**About this exercise:** Look through the data below for the line with "Screenshot is 673x2576." and the line with "Startseite (36, 2185)", then output those two and all lines in between, exactly as written.

==== Exercise materials

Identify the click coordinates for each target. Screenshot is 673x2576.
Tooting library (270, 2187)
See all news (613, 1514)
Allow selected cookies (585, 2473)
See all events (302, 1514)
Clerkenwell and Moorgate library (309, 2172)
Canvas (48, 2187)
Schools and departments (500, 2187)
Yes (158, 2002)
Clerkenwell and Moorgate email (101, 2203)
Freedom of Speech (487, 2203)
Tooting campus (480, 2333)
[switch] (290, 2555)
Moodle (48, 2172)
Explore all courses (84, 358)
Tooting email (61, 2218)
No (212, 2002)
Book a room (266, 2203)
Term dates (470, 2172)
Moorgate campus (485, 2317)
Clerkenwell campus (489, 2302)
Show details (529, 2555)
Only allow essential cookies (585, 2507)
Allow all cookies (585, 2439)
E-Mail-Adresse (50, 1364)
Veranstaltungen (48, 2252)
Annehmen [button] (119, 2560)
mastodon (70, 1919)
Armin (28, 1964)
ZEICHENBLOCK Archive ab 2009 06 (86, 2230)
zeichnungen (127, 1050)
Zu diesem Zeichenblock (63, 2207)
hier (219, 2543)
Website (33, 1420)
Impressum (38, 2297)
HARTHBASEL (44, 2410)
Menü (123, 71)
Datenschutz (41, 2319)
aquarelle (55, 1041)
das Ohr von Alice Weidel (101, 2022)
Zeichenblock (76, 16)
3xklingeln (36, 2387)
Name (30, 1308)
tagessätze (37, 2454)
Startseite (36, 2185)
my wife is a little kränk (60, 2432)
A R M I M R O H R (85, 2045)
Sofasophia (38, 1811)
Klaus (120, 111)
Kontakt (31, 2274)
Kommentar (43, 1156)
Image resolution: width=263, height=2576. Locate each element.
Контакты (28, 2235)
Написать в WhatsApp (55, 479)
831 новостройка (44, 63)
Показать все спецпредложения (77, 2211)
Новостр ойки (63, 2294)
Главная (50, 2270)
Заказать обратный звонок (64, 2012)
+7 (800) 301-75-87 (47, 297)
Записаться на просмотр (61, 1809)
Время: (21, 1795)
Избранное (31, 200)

========
==== Exercise materials

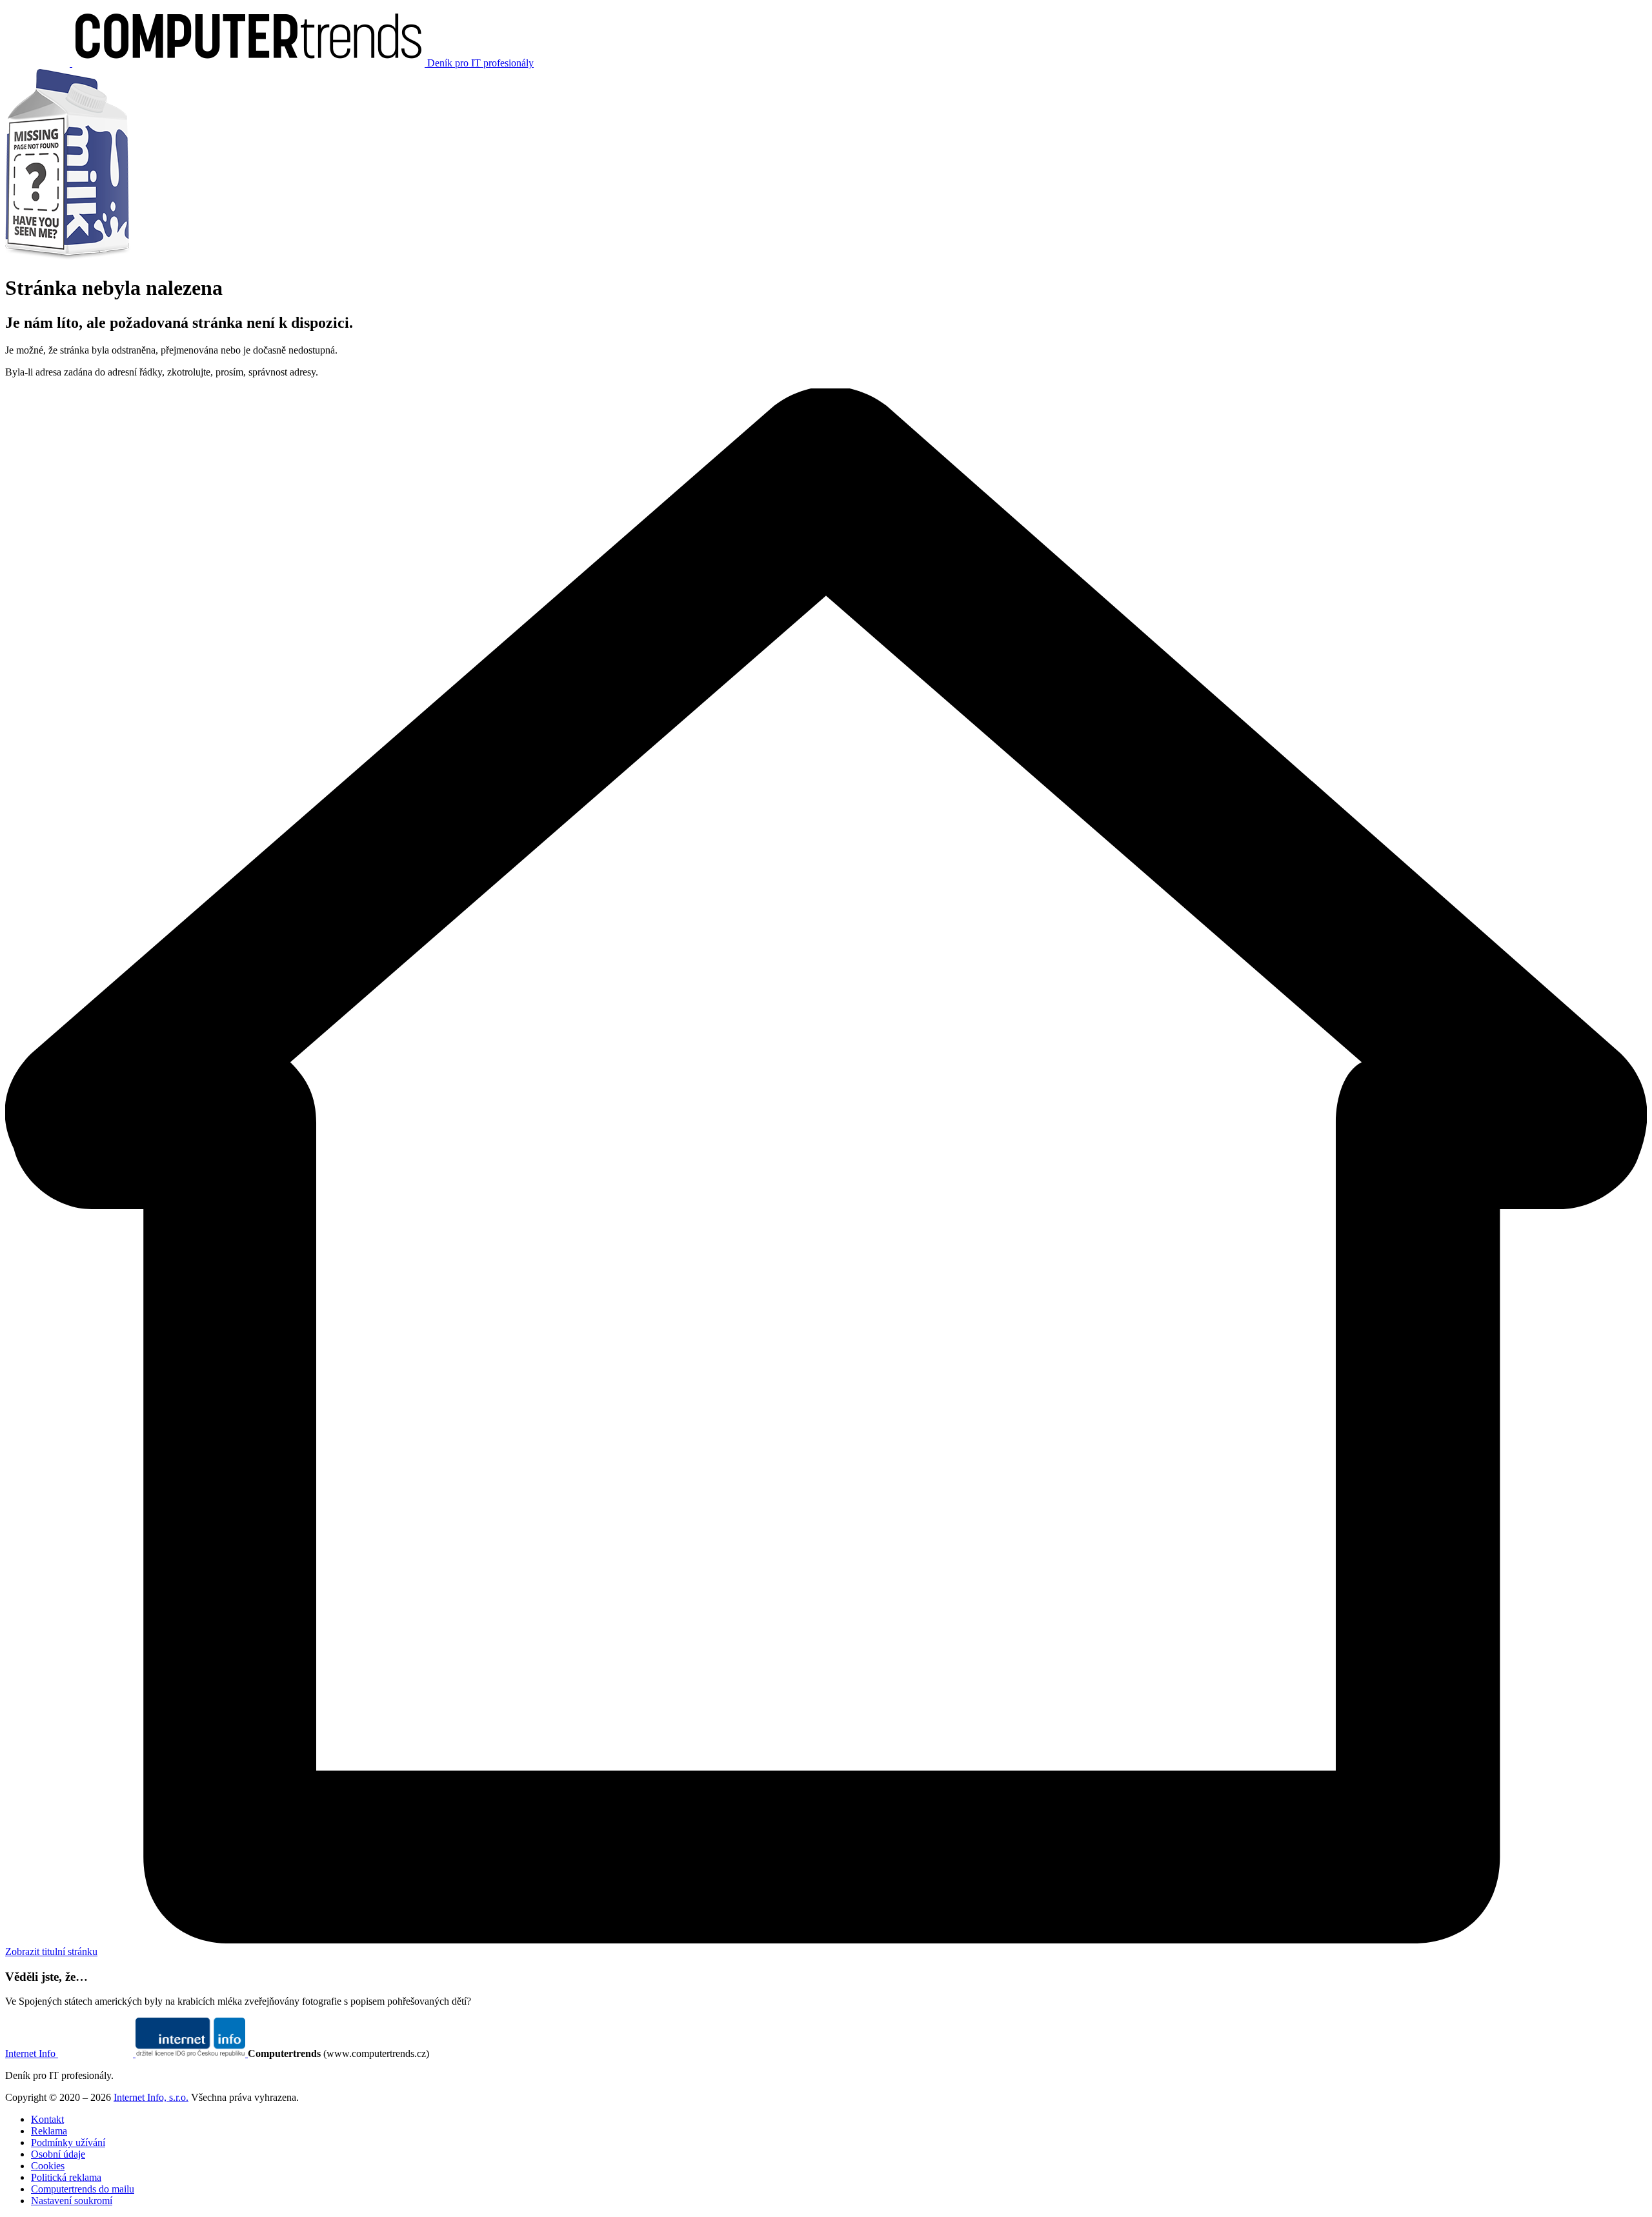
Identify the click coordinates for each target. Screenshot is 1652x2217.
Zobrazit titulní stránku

========

**Written response:**
Identify the click coordinates for each target. Screenshot is 673x2576.
Tooting library (270, 2187)
See all news (613, 1514)
Allow selected cookies (585, 2473)
See all events (302, 1514)
Clerkenwell and Moorgate library (309, 2172)
Canvas (48, 2187)
Schools and departments (500, 2187)
Yes (158, 2002)
Clerkenwell and Moorgate email (101, 2203)
Freedom of Speech (487, 2203)
Tooting campus (480, 2333)
[switch] (290, 2555)
Moodle (48, 2172)
Explore all courses (84, 358)
Tooting email (61, 2218)
No (212, 2002)
Book a room (266, 2203)
Term dates (470, 2172)
Moorgate campus (485, 2317)
Clerkenwell campus (489, 2302)
Show details (529, 2555)
Only allow essential cookies (585, 2507)
Allow all cookies (585, 2439)
E-Mail-Adresse (50, 1364)
Veranstaltungen (48, 2252)
Annehmen [button] (119, 2560)
mastodon (70, 1919)
Armin (28, 1964)
ZEICHENBLOCK Archive ab 2009 06 (86, 2230)
zeichnungen (127, 1050)
Zu diesem Zeichenblock (63, 2207)
hier (219, 2543)
Website (33, 1420)
Impressum (38, 2297)
HARTHBASEL (44, 2410)
Menü (123, 71)
Datenschutz (41, 2319)
aquarelle (55, 1041)
das Ohr von Alice Weidel (101, 2022)
Zeichenblock (76, 16)
3xklingeln (36, 2387)
Name (30, 1308)
tagessätze (37, 2454)
Startseite (36, 2185)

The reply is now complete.